June 22, 2024 at 07:54AM
ExCobalt, a cybercrime gang, is targeting Russian organizations with a new Golang-based backdoor called GoRed. The group engages in cyber espionage, using various sophisticated tools to attack sectors like government, IT, metallurgy, and telecommunications. ExCobalt demonstrates a high level of activity, constantly improving techniques and flexibly adapting its toolset to bypass security controls.
From the meeting notes:
– Russian organizations have been targeted by a cybercrime gang called ExCobalt using a previously unknown Golang-based backdoor known as GoRed.
– ExCobalt focuses on cyber espionage and includes several members active since at least 2016 and presumably once part of the notorious Cobalt Gang.
– Attacks have singled out various sectors in Russia over the past year, including government, information technology, metallurgy, mining, software development, and telecommunications.
– Initial access to environments is facilitated by taking advantage of a previously compromised contractor and a supply chain attack, suggesting a high degree of sophistication.

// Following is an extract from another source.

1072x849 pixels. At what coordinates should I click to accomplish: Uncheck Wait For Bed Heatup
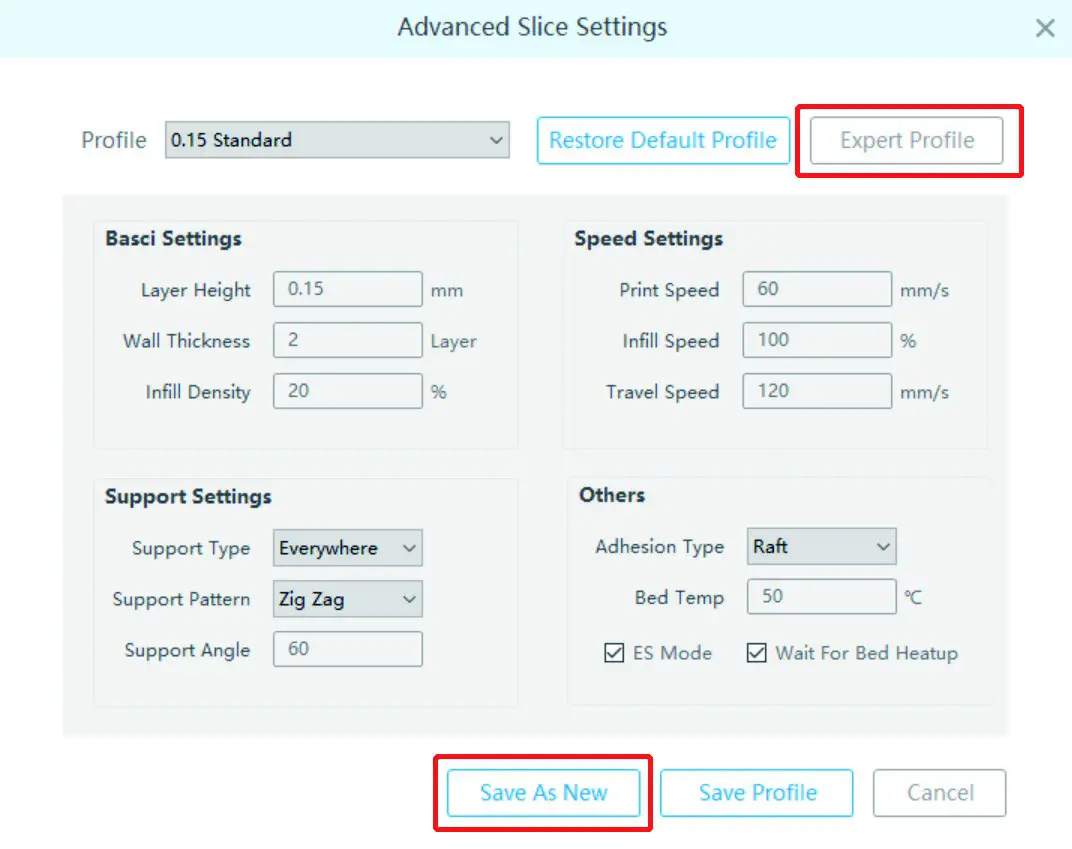tap(757, 653)
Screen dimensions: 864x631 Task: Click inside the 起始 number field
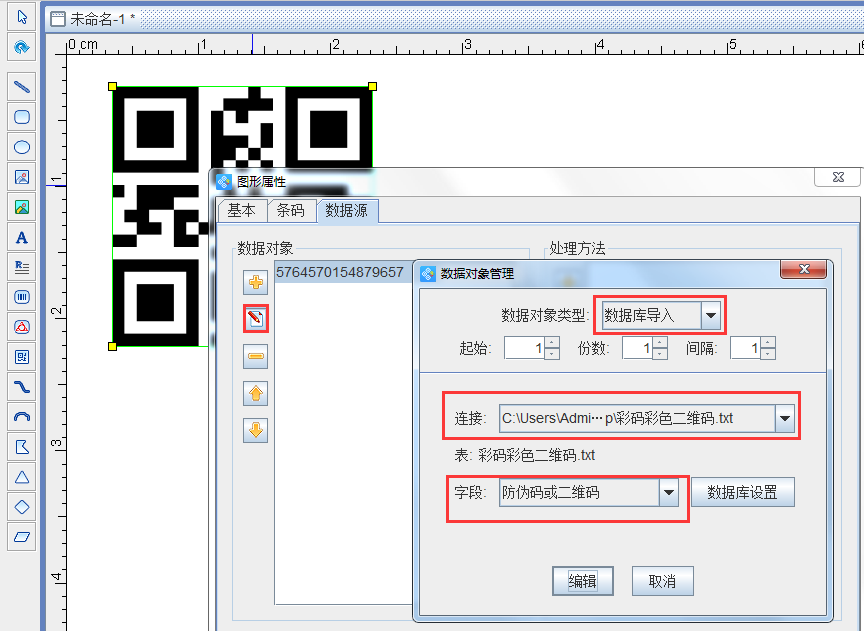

– The threat actor uses various tools like Metasploit, Mimikatz, ProcDump, SMBExec, Spark RAT for executing commands, and Linux privilege escalation exploits.
– GoRed is a comprehensive backdoor that allows operators to execute commands, obtain credentials, and harvest details of active processes, network interfaces, and file systems. It supports a number of background commands to watch for files of interest and passwords as well as enable reverse shell. The collected data is exported to the attacker-controlled infrastructure.
The researchers also noted that ExCobalt continues to demonstrate a high level of activity and determination in attacking Russian companies, constantly adding new tools to its arsenal and improving its techniques.